EMC3 as a Novel Biomarker and Driver of PI3K/AKT/mTOR Signaling in Hepatocellular Carcinoma Progression.

[BACKGROUND] Endoplasmic reticulum membrane protein complex subunit 3 (EMC3) plays a critical role in protein translocation and processing and has been implicated in multiple cancer types. However, its specific function and clinical relevance in hepatocellular carcinoma (HCC) remain poorly understood. This study aimed to investigate the molecular role and prognostic significance of EMC3 in HCC progression.

[METHODS] Public datasets and clinical samples from HCC patients were analyzed to assess EMC3 expression and its association with prognosis. Genomic and immunomic profiles were evaluated to explore EMC3-related genomic instability and its regulation of the tumor immune microenvironment (TIME). Functional assays, including clone formation, CCK-8, EdU proliferation, wound healing, Transwell migration and invasion, and in vivo xenograft and lung metastasis models, were performed to examine the effects of EMC3 on HCC cell proliferation and epithelial-mesenchymal transition (EMT). Mechanistic studies involved RNA sequencing, pathway enrichment analysis, and rescue experiments using the PI3K inhibitor LY294002.
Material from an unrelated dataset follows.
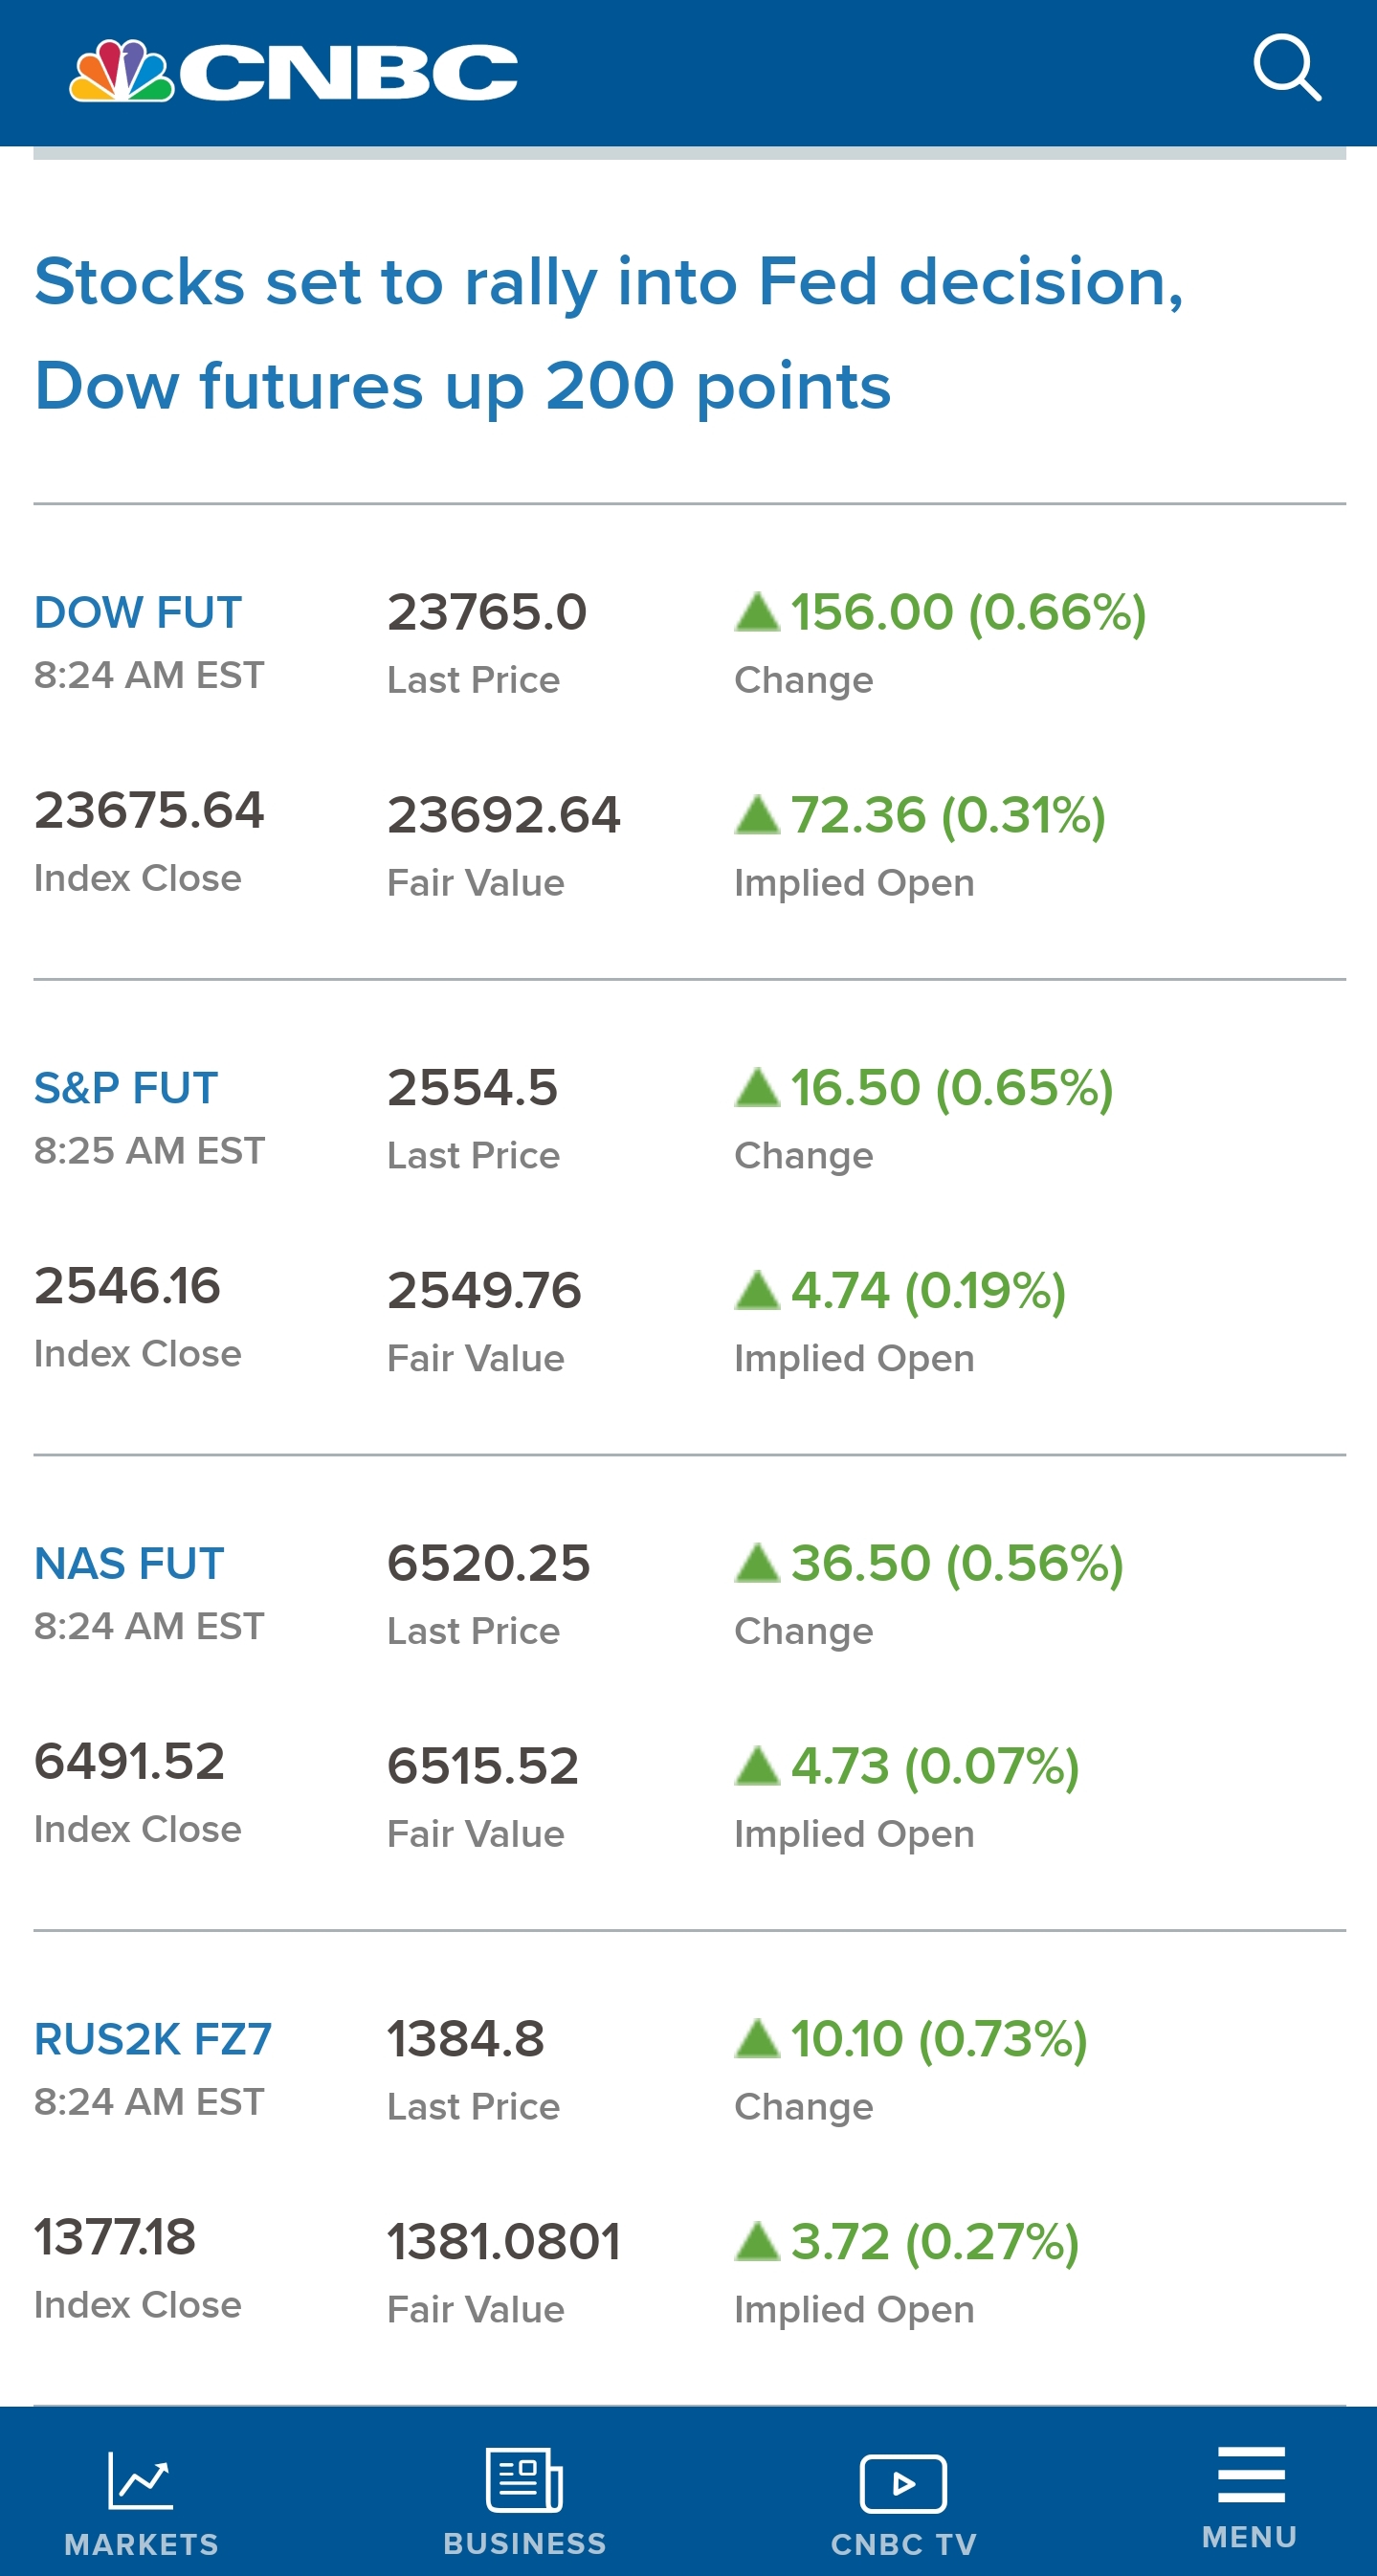Open the S&P FUT quote link

126,1087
[RESULTS] EMC3 was significantly overexpressed in HCC tissues and correlated with poor patient survival. Genomic analyses revealed EMC3-associated instability, and immunomic profiling indicated its role in shaping an immunosuppressive TIME. In vitro and in vivo experiments demonstrated that EMC3 promotes HCC proliferation, migration, invasion, and metastasis. Mechanistically, EMC3 activated the PI3K/AKT/mTOR signaling pathway, and inhibition of this pathway reversed the oncogenic effects of EMC3.

[CONCLUSIONS] EMC3 drives HCC progression by activating the PI3K/AKT/mTOR pathway and modulating the TIME. It represents a novel prognostic biomarker and a potential therapeutic target for HCC, with implications for patient stratification and personalized treatment strategies.